"He's barely a villain of the week!"
Sony Pictures Animation / Lord Miller Productions
Directed by a new trio of filmmakers, animator Joaquim Dos Santos, playwright Kemp Powers, and designer Justin K. Thompson, Across the Spider-Verse is hardly a retread or more of the same. Lord, Miller, and their team of insanely talented artists unleash a torrent of dazzling experimental visual animation with another epic story focused on fate and the ramifications of every Spider-Man's origins.
Things start with Hailee Steinfeld's Spider-Gwen and her own tragic backstory before revisiting Miles Morales (Shameik Moore) roughly a year after the events of Into the Spider-Verse. It's truly impressive how quickly the filmmakers have surrounded Miles with so many important and significant supporting characters outside the usual Peter Parker cannon.

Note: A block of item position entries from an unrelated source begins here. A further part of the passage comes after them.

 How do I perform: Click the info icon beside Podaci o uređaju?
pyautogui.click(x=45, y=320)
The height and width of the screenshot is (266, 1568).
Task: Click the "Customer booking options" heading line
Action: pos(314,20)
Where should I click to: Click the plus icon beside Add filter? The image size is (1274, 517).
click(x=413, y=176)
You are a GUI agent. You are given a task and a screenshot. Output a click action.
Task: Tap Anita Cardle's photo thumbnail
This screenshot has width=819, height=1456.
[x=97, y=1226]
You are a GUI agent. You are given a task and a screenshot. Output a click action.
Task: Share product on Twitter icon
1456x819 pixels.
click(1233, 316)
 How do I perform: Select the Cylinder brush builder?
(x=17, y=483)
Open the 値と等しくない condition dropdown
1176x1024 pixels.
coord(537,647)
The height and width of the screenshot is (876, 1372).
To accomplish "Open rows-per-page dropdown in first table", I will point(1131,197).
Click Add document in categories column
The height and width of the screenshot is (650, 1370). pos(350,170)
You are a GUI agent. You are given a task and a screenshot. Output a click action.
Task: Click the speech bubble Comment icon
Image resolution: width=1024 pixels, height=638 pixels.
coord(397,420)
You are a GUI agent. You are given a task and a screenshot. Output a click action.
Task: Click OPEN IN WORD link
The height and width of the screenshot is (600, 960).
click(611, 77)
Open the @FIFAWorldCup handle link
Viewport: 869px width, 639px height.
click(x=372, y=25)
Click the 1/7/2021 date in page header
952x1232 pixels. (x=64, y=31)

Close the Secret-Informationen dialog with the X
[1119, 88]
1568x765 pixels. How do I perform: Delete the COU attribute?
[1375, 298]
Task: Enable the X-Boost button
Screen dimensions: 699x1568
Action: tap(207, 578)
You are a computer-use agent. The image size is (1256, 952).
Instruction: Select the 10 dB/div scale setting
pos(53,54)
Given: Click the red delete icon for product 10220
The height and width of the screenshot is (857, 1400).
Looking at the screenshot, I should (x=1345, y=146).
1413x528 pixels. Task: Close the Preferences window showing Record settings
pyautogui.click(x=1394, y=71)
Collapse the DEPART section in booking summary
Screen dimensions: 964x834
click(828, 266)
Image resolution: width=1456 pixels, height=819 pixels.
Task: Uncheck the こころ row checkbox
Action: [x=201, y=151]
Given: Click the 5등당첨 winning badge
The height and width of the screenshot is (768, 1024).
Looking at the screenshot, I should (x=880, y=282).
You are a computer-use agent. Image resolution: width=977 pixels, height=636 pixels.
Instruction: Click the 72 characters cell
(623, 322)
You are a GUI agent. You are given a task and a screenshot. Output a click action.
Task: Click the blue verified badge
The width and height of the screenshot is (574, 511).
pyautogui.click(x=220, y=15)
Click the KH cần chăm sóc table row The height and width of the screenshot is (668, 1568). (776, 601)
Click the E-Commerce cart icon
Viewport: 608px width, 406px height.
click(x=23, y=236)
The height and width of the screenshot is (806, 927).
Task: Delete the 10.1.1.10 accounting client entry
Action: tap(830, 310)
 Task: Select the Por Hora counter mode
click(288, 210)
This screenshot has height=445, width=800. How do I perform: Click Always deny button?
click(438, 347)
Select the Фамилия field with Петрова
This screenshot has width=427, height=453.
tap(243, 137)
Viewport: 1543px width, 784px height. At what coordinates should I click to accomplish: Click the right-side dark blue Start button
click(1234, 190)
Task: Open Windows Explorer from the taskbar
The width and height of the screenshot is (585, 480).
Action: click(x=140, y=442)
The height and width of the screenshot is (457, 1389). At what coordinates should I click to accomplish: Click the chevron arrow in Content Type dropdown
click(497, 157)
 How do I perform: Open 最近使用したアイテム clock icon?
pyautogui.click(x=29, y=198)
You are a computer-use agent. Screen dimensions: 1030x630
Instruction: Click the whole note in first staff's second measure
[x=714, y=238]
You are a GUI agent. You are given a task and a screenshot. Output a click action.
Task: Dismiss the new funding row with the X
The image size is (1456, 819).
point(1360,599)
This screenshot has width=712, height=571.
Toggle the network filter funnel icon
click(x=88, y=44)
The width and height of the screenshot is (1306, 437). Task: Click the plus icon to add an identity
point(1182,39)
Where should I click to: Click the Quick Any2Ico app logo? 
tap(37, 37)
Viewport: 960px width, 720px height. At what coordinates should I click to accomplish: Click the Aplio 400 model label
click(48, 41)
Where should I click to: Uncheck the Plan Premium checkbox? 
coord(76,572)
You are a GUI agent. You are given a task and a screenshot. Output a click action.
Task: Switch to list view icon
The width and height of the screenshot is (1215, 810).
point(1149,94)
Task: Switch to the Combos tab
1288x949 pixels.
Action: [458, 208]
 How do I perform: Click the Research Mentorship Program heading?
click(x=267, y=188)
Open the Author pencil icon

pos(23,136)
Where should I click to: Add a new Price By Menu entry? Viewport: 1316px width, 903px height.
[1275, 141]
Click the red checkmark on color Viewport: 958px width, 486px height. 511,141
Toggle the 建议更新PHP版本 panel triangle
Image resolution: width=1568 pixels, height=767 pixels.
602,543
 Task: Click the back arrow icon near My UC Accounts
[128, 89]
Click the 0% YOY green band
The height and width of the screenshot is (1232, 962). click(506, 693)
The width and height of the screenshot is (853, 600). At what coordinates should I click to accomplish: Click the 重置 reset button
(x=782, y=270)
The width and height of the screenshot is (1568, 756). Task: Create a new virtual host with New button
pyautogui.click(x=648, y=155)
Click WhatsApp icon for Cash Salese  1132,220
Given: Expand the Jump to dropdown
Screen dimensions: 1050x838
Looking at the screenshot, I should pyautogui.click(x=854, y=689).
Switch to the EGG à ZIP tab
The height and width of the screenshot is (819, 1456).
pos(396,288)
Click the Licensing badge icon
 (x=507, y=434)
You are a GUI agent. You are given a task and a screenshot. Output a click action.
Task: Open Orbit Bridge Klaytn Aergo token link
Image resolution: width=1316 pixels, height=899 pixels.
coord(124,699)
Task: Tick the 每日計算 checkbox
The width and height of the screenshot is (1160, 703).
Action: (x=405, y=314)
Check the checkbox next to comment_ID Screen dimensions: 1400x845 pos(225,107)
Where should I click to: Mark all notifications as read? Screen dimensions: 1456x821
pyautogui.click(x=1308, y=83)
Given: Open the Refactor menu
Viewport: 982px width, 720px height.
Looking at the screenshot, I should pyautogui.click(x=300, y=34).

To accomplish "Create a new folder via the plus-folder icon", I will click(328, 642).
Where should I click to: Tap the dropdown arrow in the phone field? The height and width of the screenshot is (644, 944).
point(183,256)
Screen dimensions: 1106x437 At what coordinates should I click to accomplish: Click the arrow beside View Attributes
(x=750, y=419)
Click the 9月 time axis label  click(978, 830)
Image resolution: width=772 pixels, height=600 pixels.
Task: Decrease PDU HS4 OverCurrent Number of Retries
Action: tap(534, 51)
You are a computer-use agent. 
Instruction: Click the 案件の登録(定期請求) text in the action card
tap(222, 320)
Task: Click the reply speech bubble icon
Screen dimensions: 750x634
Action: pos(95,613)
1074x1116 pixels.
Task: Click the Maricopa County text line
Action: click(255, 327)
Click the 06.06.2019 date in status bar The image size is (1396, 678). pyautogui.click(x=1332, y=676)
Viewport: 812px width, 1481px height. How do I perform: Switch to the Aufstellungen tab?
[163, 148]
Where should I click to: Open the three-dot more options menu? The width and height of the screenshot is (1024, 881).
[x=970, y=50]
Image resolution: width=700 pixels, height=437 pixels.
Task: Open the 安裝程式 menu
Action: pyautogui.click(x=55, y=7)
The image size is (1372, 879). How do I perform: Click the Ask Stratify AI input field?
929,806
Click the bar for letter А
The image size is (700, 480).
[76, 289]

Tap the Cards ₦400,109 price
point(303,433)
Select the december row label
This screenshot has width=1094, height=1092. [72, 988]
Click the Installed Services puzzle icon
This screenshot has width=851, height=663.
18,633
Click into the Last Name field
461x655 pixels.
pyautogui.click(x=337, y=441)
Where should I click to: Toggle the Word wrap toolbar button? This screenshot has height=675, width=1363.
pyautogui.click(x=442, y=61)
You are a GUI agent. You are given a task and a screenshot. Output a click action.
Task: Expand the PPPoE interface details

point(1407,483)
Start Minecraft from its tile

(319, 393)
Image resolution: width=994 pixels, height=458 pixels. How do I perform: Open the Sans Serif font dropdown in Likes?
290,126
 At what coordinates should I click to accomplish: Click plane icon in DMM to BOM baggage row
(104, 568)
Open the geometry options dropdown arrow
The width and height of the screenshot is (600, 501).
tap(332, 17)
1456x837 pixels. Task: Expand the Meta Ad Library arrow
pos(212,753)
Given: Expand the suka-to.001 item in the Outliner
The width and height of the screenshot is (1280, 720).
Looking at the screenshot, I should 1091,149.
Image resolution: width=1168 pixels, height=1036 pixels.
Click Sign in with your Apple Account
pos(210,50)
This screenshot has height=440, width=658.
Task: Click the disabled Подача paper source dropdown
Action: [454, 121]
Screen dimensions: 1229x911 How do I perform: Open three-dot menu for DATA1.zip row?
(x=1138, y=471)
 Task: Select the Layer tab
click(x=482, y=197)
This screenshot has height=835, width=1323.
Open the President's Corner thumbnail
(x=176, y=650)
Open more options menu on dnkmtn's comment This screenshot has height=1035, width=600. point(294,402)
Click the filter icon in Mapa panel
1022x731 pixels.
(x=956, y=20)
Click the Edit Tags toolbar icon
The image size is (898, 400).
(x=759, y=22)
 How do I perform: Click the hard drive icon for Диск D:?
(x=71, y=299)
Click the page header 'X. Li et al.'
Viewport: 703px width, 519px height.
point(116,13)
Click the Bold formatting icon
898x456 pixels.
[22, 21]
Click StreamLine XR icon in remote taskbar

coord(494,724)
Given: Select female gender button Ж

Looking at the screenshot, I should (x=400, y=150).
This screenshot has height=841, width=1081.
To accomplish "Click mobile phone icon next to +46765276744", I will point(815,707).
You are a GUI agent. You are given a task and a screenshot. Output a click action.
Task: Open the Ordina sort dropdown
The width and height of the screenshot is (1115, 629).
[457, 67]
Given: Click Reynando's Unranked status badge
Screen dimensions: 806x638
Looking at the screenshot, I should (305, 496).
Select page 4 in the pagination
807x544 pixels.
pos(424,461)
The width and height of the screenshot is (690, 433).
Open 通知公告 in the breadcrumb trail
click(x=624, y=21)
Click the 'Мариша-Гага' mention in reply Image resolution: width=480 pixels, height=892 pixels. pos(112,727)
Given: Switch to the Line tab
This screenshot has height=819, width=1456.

There are so many new characters and cameos with Issa Rae, Daniel Kaluuya, and Oscar Isaac voicing the main new Spider-Man variants from other universes who must team up with Miles and Gwen to defeat the hilariously interdimensional D-list villain, The Spot (Jason Schwartzman).
Lord, Miller, and David Callaham's script packs so much (almost too much) into the 140-minute film with so many bold ideas, new universes, and various Spider-Men in the first part of an expanded story that ends on a cliffhanger to be continued in Spider-Man: Beyond the Spider-Verse to be released in 2024.
Spider-Man: Across the Spider-Verse impressively manages to both live up to and extend the joyous sense of fun and delight of the original film while expanding its own animated world of infintite possibilites. The stylish sequel shows so much love and reverance to every version of the friendly neighbourhood superhero beyond the usual comic book fare.